Located in the celebrated Rutherford region of Napa Valley, California, Round Pond is a family-owned and operated estate designed around the world-class vineyards, gardens, and orchards. This family estate produces artisan olive oils and limited-production Cabernet Sauvignon. Round Pond offers both reserve and estate wines. These are must taste wines!

I smiled from ear to ear when I saw that Staglin Family Vineyards was pouring at the event. This is one of the premier wineries in Rutherford. With intense fruit and subtle tannins and pure decadence, this is one wine not to be missed. We tasted the 2006 Cabernet Sauvignon and were delighted with the lushness of this magnificent wine. Thom Elkjer, The San Francisco Chronicle, writes: "Staglin Family Vineyard Rutherford Cabernet Sauvignon-- The vineyard that yields this plush, juicy Cab was once part of the estate that produced Beaulieu Vineyards' historic George de Latour Cabernet Sauvignon--arguably the greatest Cab of the previous century. The Staglins are giving it the treatment it deserves, and it shows in the wine."

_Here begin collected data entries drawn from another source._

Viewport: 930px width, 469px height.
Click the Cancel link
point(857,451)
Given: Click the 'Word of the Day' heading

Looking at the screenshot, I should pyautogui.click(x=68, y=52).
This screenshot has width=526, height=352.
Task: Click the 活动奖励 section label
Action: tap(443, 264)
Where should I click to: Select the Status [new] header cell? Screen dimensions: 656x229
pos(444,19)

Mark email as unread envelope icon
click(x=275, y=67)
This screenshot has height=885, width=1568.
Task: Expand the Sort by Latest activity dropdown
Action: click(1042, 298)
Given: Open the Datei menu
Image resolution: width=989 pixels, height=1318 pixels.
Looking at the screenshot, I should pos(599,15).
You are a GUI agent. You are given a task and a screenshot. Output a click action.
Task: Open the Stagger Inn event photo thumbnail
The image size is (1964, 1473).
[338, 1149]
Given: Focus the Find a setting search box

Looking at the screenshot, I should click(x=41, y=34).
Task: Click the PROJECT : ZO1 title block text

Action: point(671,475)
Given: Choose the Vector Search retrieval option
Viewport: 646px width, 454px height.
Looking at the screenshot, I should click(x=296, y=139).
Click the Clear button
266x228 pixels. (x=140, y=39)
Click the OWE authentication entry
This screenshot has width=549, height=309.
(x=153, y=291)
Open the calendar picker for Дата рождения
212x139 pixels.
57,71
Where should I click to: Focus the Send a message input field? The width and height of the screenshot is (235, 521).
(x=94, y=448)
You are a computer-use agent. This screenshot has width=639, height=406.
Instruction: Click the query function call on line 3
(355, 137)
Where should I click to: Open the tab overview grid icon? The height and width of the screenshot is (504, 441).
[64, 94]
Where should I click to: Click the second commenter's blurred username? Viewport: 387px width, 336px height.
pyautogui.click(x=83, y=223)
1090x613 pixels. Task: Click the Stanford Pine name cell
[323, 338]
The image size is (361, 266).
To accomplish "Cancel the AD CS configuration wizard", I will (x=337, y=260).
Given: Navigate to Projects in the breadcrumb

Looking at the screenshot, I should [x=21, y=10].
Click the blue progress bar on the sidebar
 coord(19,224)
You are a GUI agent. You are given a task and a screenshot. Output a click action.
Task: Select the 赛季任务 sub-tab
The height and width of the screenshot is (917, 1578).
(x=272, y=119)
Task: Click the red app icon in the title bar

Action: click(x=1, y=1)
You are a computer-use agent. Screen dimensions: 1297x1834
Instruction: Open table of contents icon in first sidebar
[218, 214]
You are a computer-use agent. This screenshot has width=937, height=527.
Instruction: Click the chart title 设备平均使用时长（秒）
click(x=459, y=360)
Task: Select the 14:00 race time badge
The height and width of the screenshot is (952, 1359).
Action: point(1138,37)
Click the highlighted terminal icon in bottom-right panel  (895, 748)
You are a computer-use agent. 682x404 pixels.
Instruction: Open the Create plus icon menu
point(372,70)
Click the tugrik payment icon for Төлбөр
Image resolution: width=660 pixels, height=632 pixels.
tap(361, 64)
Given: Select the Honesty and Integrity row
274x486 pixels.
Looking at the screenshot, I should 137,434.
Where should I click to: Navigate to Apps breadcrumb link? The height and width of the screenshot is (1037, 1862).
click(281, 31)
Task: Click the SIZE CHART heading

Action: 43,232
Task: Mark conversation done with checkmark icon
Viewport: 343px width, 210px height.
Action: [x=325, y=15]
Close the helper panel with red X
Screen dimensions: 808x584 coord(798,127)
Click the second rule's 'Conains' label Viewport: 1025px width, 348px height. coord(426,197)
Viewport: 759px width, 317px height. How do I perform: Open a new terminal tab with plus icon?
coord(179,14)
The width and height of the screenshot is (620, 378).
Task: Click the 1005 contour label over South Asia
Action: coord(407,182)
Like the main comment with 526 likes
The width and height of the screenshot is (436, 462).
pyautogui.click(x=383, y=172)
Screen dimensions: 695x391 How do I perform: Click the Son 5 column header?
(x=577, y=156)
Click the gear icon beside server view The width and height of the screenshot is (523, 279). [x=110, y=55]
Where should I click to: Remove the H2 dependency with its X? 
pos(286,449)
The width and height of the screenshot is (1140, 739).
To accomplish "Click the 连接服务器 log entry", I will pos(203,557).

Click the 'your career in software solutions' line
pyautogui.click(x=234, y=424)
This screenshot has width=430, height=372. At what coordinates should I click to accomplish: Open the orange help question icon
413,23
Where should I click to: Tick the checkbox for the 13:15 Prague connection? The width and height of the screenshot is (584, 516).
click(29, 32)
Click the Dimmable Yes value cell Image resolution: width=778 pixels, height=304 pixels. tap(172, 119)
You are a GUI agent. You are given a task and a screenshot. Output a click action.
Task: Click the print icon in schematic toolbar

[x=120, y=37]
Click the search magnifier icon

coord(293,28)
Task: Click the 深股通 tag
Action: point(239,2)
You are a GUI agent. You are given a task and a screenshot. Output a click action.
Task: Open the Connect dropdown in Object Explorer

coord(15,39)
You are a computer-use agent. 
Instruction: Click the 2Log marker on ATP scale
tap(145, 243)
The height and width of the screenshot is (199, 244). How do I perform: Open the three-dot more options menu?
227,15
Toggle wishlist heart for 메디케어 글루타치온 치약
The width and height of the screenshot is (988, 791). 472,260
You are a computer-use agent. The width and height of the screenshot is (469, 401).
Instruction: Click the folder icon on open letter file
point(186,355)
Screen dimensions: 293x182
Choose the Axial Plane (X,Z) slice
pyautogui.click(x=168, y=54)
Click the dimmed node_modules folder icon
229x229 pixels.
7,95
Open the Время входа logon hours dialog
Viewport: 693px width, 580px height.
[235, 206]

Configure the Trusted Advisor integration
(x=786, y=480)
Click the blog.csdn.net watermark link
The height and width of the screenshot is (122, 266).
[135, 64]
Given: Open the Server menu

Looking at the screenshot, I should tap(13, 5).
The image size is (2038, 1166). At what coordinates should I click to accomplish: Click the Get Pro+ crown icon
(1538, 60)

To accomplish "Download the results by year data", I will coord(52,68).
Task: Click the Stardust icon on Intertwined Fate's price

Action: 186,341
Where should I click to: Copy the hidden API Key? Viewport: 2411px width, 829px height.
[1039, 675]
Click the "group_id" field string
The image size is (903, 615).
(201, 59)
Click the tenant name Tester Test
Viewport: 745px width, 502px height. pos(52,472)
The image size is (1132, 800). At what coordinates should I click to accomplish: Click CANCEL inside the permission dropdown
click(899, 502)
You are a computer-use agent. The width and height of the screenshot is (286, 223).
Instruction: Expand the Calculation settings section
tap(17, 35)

The last winery I am going to highlight is also located in Rutherford – I guess it is my favorite region. Nickel & Nickel was founded in 1997 by the partners of Far Niente. They produce single vineyard wines and are highly coveted in the valley. Nickel & Nickel currently produces cabernet, chardonnay, merlot, syrah and zinfandel from six sub appellations including Oakville, St. Helena, Howell Mountain, Rutherford, Stags Leap and Yountville.

Overall, the Pebble Beach Food & Wine event was an extraordinary experience. It was great times hanging out for the day with my foodie friends Jean and Liren. An added bonus was meeting Sara and Gina in person. I was disappointed I missed seeing Trish and meeting Azmina in person. I would like to thank Liren for inviting me and Foodbuzz for the opportunity to attend this terrific event.